» **WORK REQUEST**:
Word for word, set down the lines from the one that contains "Where should I" through the final line of the data; no pictures belong in the copy.
***** SUPPLIED DATA
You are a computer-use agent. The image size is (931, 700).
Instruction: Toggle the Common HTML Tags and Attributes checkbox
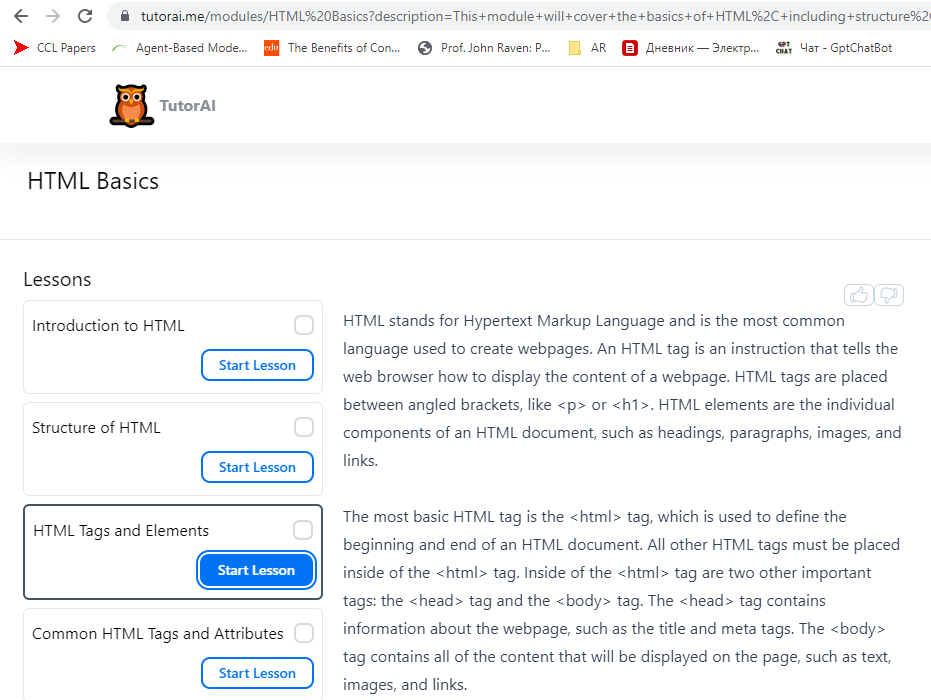click(x=304, y=633)
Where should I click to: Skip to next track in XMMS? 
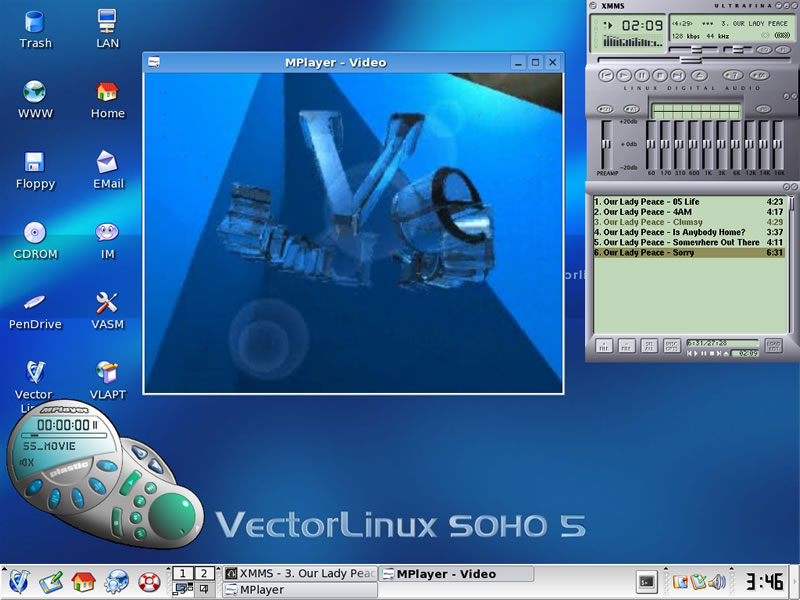point(678,75)
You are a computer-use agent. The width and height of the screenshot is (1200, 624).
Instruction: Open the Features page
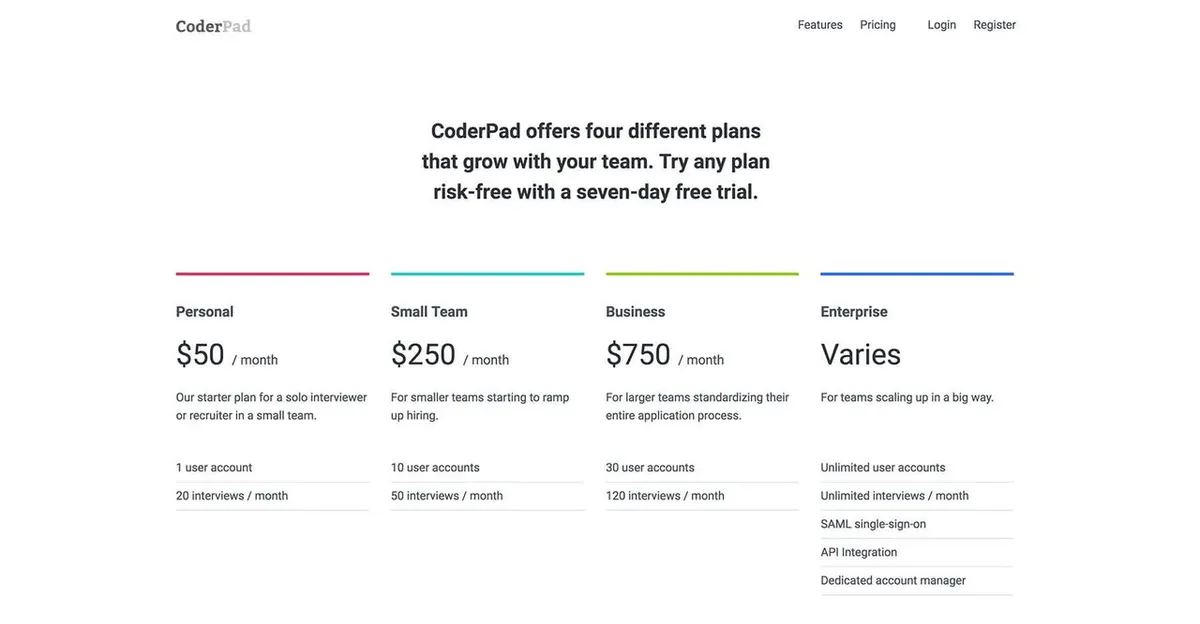point(819,24)
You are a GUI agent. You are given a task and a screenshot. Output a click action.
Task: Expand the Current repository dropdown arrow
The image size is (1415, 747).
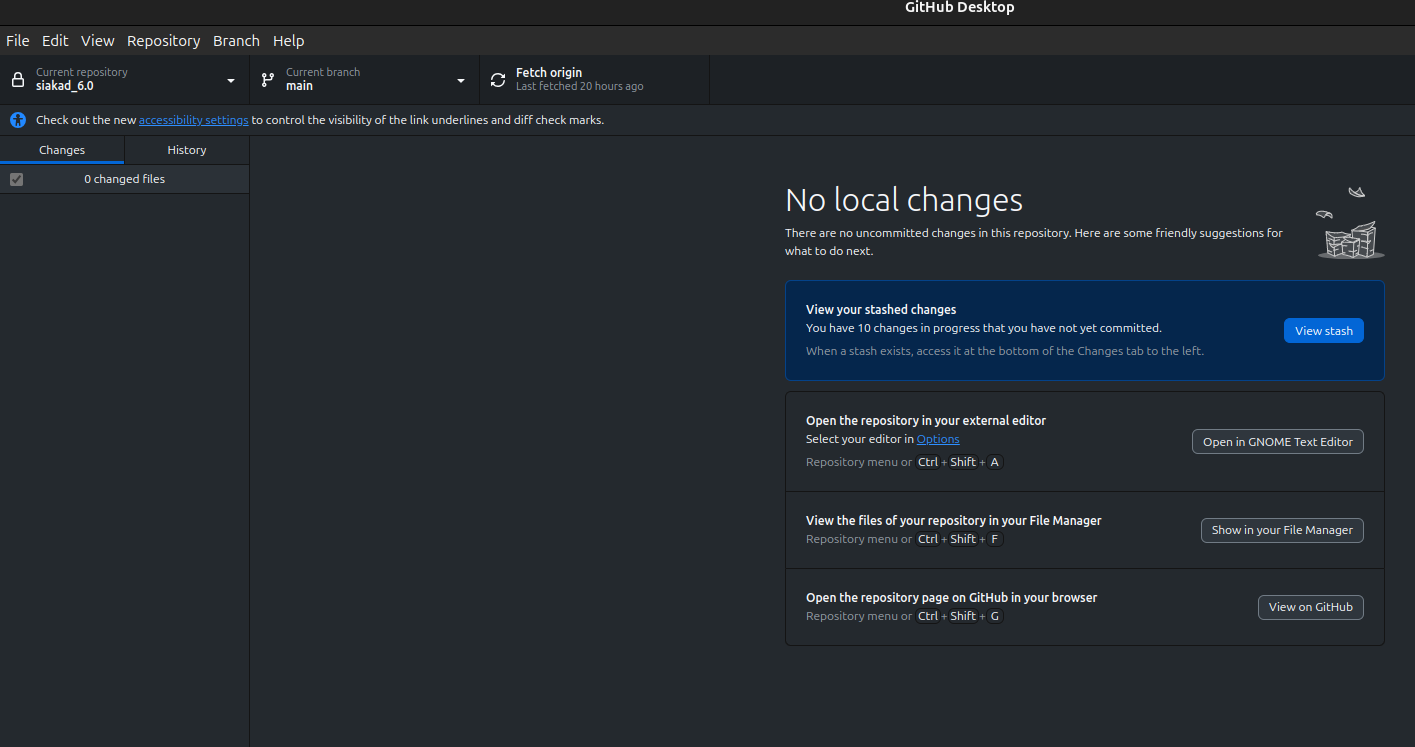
**********
» **EXERCISE OUTPUT**:
Where should I click to: Skip to next track in XMMS? 
point(678,75)
You are a computer-use agent. The width and height of the screenshot is (1200, 624).
Instruction: Open the Features page
point(819,24)
You are a GUI agent. You are given a task and a screenshot. Output a click action.
Task: Expand the Current repository dropdown arrow
The image size is (1415, 747).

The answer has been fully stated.